Nous devons retrouver le sens de l’humain et de l’entraide

Anouar Kbibech

Président du Conseil français du culte musulman (CFCM).

CLD : On compte entre 2 et 6 millions de personnes dénutries en France. Comment expliquez-vous ce phénomène ?

Anouar Kbibech : Nous constatons que les liens familiaux sont de plus en plus distendus dans nos sociétés contemporaines et que les relations se déshumanisent. De fait, il n’existe pas vraiment de suivi collectif qui permette d’aider ceux qui n’arrivent plus à subvenir à leurs besoins ou qui se laissent dépérir. Ce relâchement du lien social fait que l’on accompagne de moins en moins ceux qui nécessitent une attention particulière, comme les patients atteints de dénutrition. Je suis originaire du Maroc où il existe une solidarité extrêmement forte à l’égard des personnes âgées, même chez les familles les plus démunies. En arrivant en France, j’ai découvert le concept de maison de retraite qui n’existe pas dans les pays musulmans, parce que certains versets du Coran sont très explicites sur la nécessité d’accompagner ses parents jusqu’au bout. Mahomet dit par exemple : « Le paradis est sous les pieds des mères. » C’est donc en bientraitant sa mère qu’on monte au paradis. Ainsi, on ne peut pas laisser une personne âgée dépérir sans qu’il y ait un accompagnement humain et nutritionnel. De même, de nombreux préceptes prophétiques incitent à accueillir son voisin avec les meilleurs mets possibles. Et pourtant, on ne le fait pas là où les personnes en auraient le plus besoin…

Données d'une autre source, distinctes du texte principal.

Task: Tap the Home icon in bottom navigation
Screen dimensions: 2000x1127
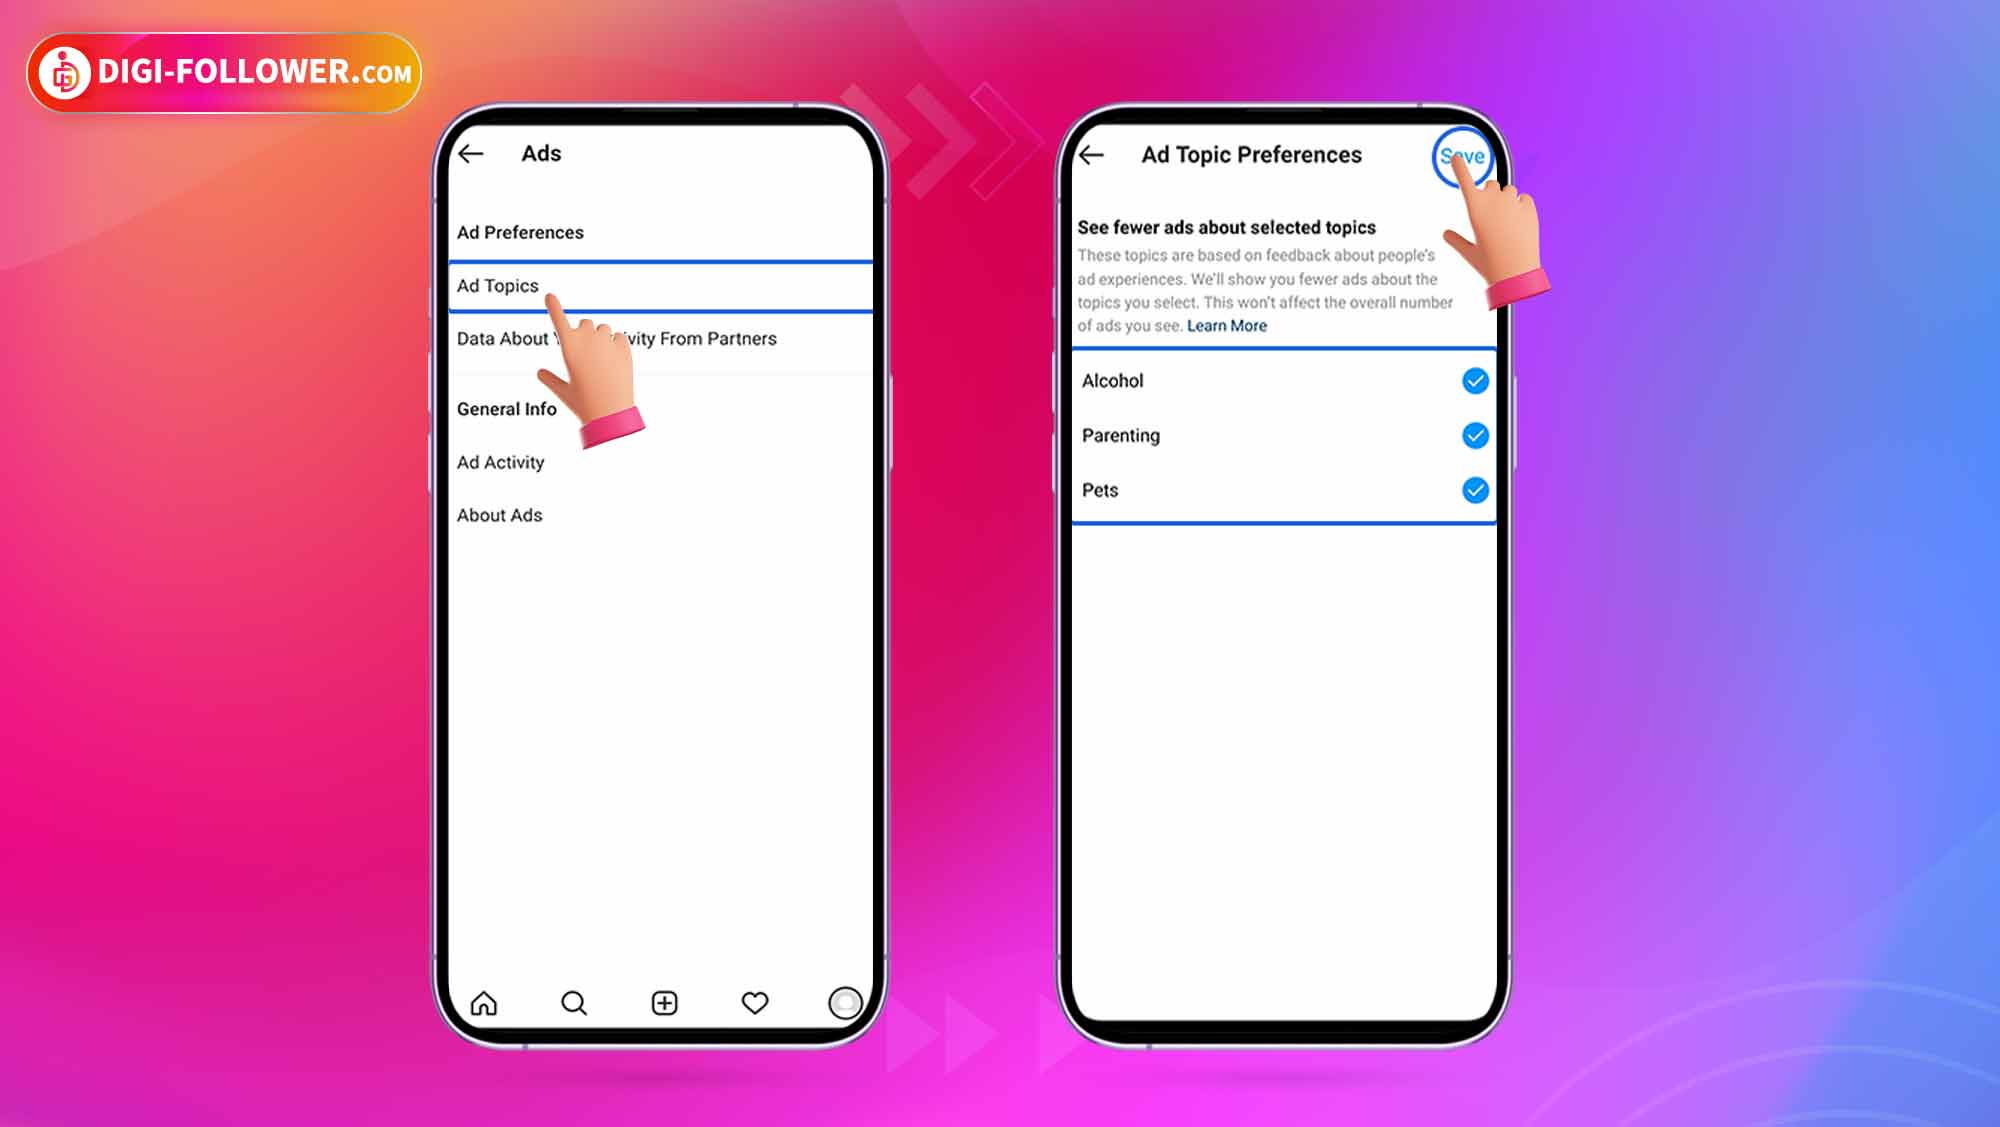Action: 484,1002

CLD : C’est cette déshumanisation des relations qui explique qu’ il y ait autant de personnes dénutries en institution ?

AK : Quand les personnes agissent dans le cadre de leur travail, beaucoup d’entre elles dépassent la dimension purement professionnelle. Mais si chacun reste dans le strict périmètre de son rôle professionnel ou social, il y a inévitablement une déperdition de l’attention portée à l’autre. C’est ce qui, je crois, participe ardemment à la prolifération de la dénutrition au sein de nos institutions. Je prône plus d’humanité et de chaleur dans la relation de soin.

CLD : Quelle place le Coran accorde-t-il à la nécessité de s’alimenter pour être en bonne santé ?

AK : Le respect de la vie est fondamental dans notre religion. Elle incite à profiter de tous les biens de la nature avec responsabilité et à tous les plaisirs licites, notamment le plaisir de la table, avec modération. La dimension nutritionnelle est donc importante pour tout musulman. Le prophète dit qu’il ne faut manger que lorsque l’on a faim. Ce précepte suppose de manger lorsque l’on a plus faim, mais également quand on en a besoin!

CLD : Ce précepte vaut-il également pendant le mois de jeûne du ramadan ?

AK : Le Coran condamne les excès, comme ceux qui conduisent à jeûner en continu. On dit d’ailleurs souvent que l’islam est la religion du juste milieu. Ainsi, la religion musulmane refuse qu’on délaisse l’alimentation et les plaisirs de la table. Le ramadan quant à lui ne dure qu’un mois et a plusieurs vertus : il permet de nettoyer son corps et d’épouser la condition des plus nécessiteux. Le jeûne est bien évidemment prescrit à tous les croyants, mais un certain nombre de dérogations sont octroyées : il est autorisé seulement une fois l’âge de la puberté atteint, il est interdit aux femmes qui allaitent ou qui sont dans leur période de menstruation, aux voyageurs, aux personnes âgées et aux malades chroniques. Pour cela, il est possible de compenser cette inaptitude à jeûner par une aumône de 5 euros par jour.